When you were a child you could have had a hobby or a special collection that was your pride and joy. Perhaps it was a baseball card collection, and every Saturday on the day of addition you found yourself at the local sports store sipping the Mickey Mantle rookie card. You dreamed of that card, but the price tag did not fit properly with your financial portfolio that included $ 5 to cut the lawn once a week. At the moment you realize that the card could have done more than completed your valuable collection, you could have used it as collateral for a loan. Well, not really, but you get the point that the security of your loan can come in many forms, but its up to you to investigate your assets to get the funding you want.
Trade receivables Financing One of the most common methods of financing is called customer debt financing. This means a secured loan in which accounts receivable are used as collateral in exchange for a cash sum that will be paid within a short period of time. Typically, this kind of funding is used to help companies with a shortterm cash issue. The lender regards the age of the accounts, which means that the older is the account, the less is the value. For accounts less than thirty days old, a lender will allocate approximately 75 percent of the estimated or nominal value. The lender will also consider credit and past payment history when deciding on a loan to value relationship. When the business collects the claim, the profit is used to repay the loan or the credit. There is also a monthly interest rate calculated by applying a daily rate to receivables remaining each day the less outstanding claims, the lower the interest rate.
Investment financing Investment financing is another popular option which means that the companys current inventory is used as collateral in exchange for a secured loan. The average lender assigns a percentage of 60 to 80 percent of the value of your inventory. If you are a manufacturer with more raw materials, component parts and unfinished products, it is likely that you can only get up to 30 percent. The lender wants collateral that can quickly and easily secure funds if you have default on the loan. This type of loan is more ideal for shortterm loans and offers interest rates similar to those found in accounts receivable.
Factoring Financing Factoring is the third category of most popular forms of assetbased financing.
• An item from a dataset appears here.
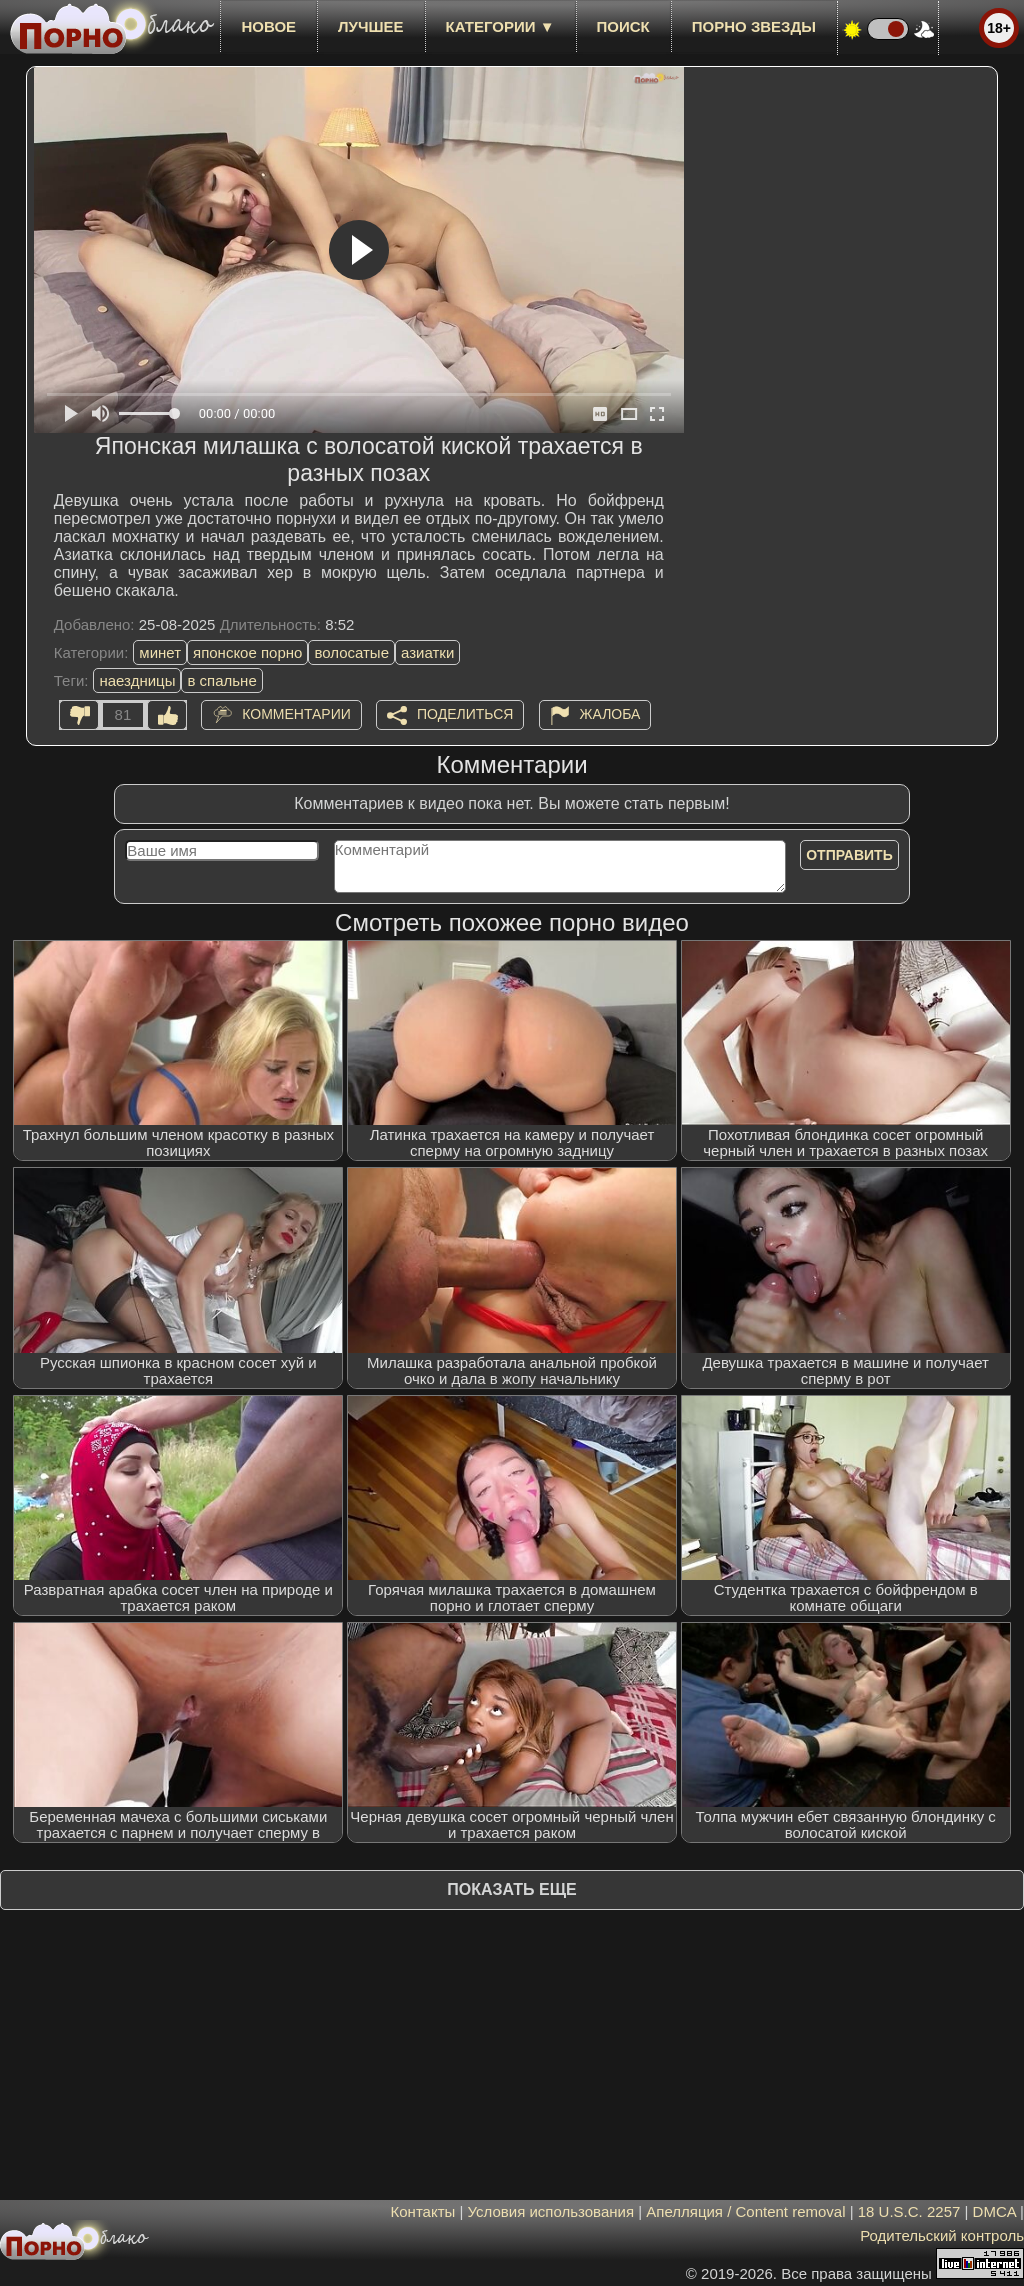 The height and width of the screenshot is (2286, 1024). Describe the element at coordinates (423, 2211) in the screenshot. I see `Контакты` at that location.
This is the sale of accounts receivable or the sale of your future payment invoices for financing now. The factoring company buys the offered invoices and takes control of collecting the payments at the due date. You get an infusion of money immediately and do not have to worry about a future account wrong with the payment. The factoring company will use its own resources to receive payment, including debt collection fees for customers.
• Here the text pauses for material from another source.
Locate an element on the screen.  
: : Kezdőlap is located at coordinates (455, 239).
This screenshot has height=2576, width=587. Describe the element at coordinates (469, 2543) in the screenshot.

It is not a particularly common method that is used in the long term, but may be more suitable for growing companies with shortterm or temporary cash flow issues. Another brand in the positive column is the fact that there is no debt involved in factoring funding. You sell these invoices and therefore conduct a transaction that is final.
On the other hand, the factoring company will discount the amount you will receive from this sale. Traditional loans will usually be cheaper than the cost of factoring. The cash rate for accounts receivable is usually 70 percent to 90 percent of the nominal value, depending on the customer credit history and the nature of your business. Another problem with using factoring is the potential damage to customer relationships. The collection measures taken by the invoice company may jeopardize an ongoing business relationship with one of your customers. A fact company has little interest in maintaining your future relationship with the debtor and some companies may be exaggerated to collect claims.
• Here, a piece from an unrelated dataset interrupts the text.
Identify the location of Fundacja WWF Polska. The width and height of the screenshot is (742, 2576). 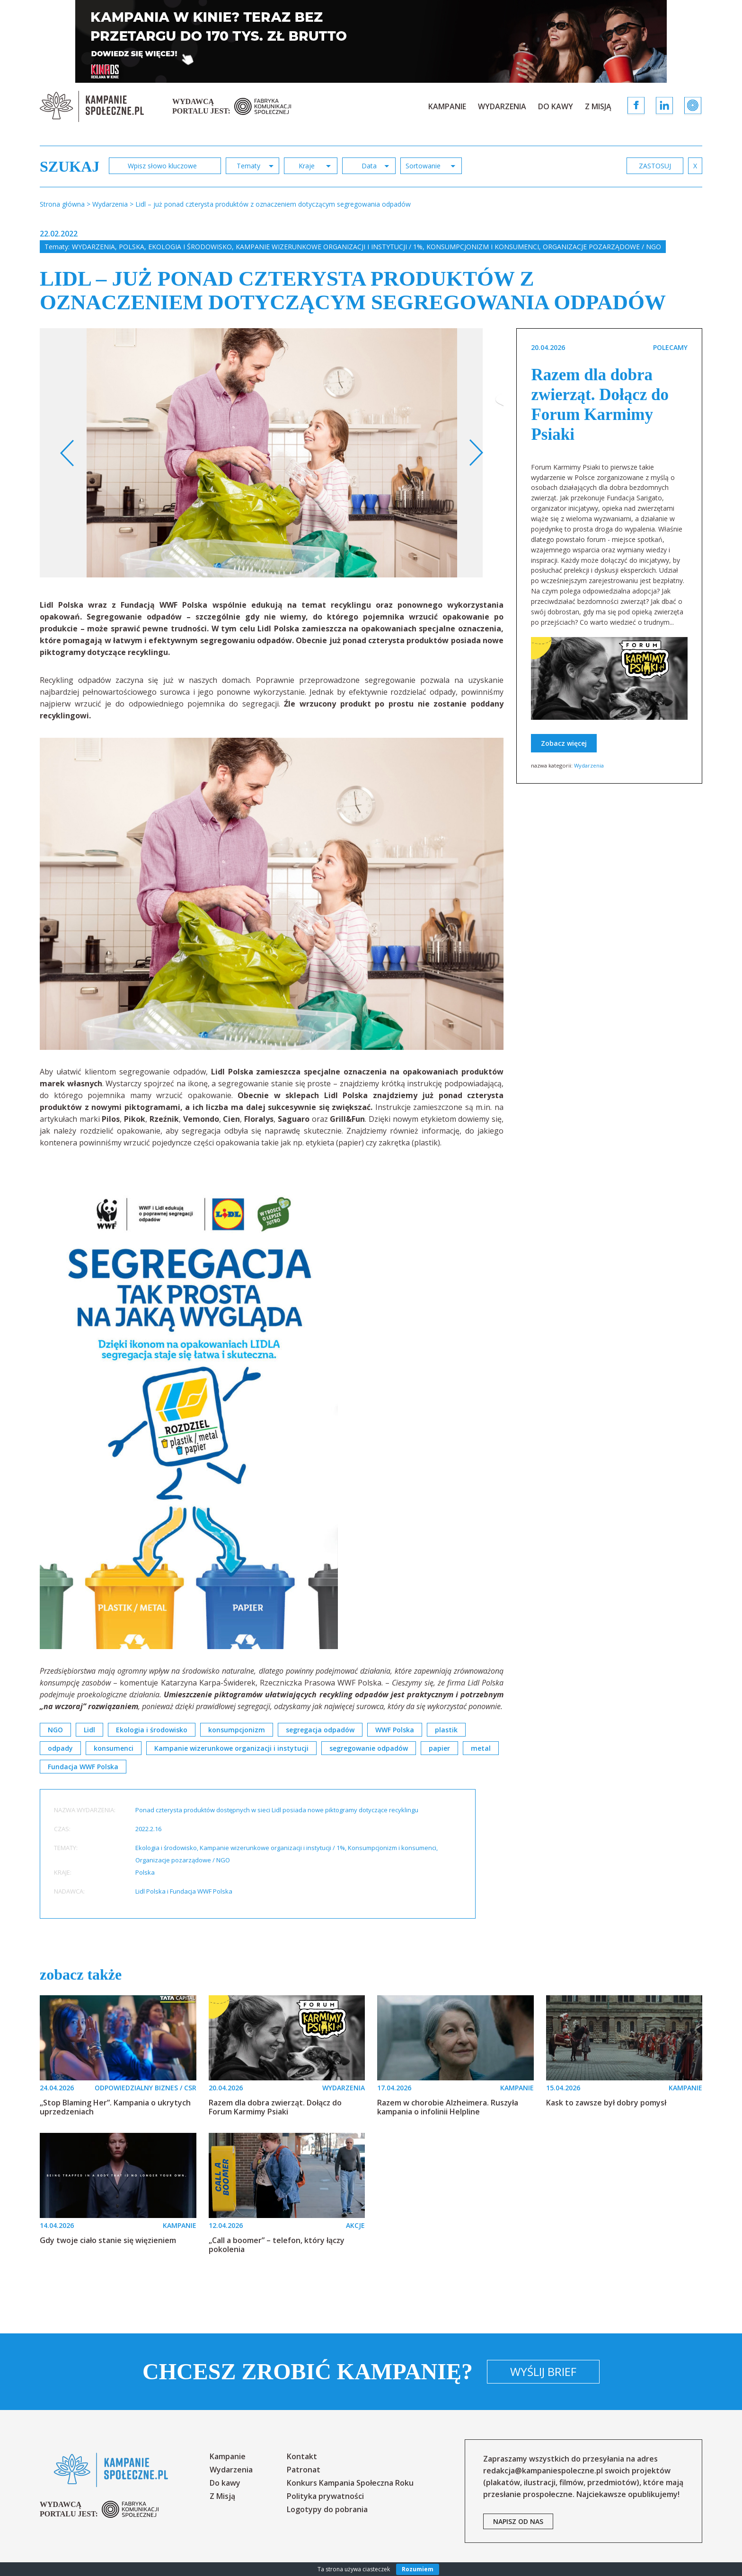
(83, 1766).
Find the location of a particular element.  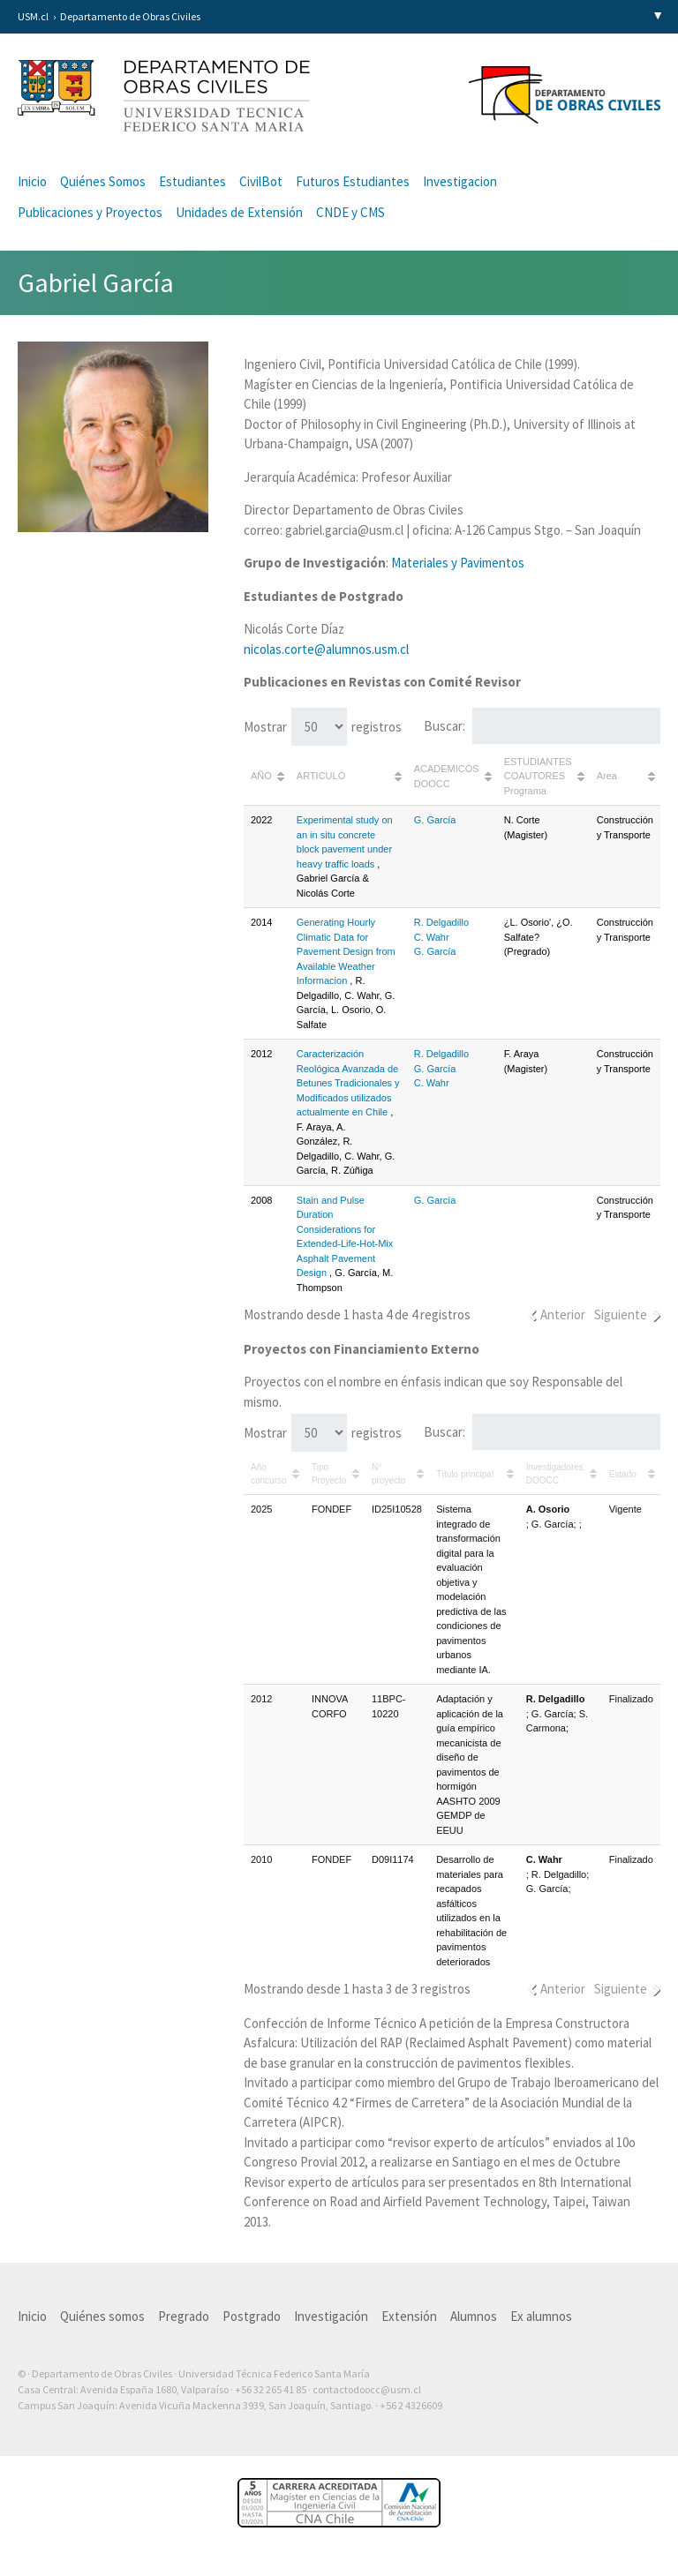

Postgrado is located at coordinates (251, 2316).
You can find the plan that is most suitable for your business, but take the inventory of these assets first and foremost. Know what you have, appreciate it and find that Mickey Mantle corresponds to what will be the last paragraph to this part of your funding puzzle. In addition, it is crucial to determine which method of obtaining the best economy for you and your business. Doing research and reading this article is a particularly smart step to take. It shows that you take a proactive role in your business.